Young Virginia logger Hunter Williams attained his childhood aspiration

 

There’s a certain youthful exuberance evident in Hunter Williams, 28, the owner of Williams Tree Harvesters LLC. The fresh-faced entrepreneur has a big, enthusiastic smile when he talks about the first time he saw a logging crew working when he was only a child. That was when he knew what he wanted to do with his life.

“When I was a kid we had a piece of land behind where I grew up and they came and logged it,” he recalls. Though not a logger, his dad worked for International Paper, so he had some connection to the business. But this was the first time Williams had actually seen a logging operation in action. “I sat there and watched how that job was done and ever since that it always fascinated me. I always wanted to get into it.”

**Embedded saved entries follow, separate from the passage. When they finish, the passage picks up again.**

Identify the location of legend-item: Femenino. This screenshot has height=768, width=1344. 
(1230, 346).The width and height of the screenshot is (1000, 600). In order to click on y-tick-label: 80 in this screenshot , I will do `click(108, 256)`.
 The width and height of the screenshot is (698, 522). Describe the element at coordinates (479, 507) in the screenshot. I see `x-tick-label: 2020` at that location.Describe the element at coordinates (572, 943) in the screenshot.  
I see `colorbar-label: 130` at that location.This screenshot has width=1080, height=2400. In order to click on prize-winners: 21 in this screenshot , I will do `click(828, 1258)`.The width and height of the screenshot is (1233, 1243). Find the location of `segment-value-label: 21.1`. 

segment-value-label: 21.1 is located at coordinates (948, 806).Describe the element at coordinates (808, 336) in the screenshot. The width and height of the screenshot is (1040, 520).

Still, it wasn’t a sure thing, or a straight line to his goal. First he went to college in South Carolina. He studied business but says he didn’t really know what he wanted to pursue there. A year before he would have finished his degree, he moved back home to help care for his mother, who had become ill. That meant getting a job.

“In college I realized I didn’t want to work for anybody,” he admits. “This is what I wanted to do, so I made the leap and hoped for the best. I didn’t need a degree to do this.” Intent on going into business for himself, he bought his first forestry mulching machine at age 22.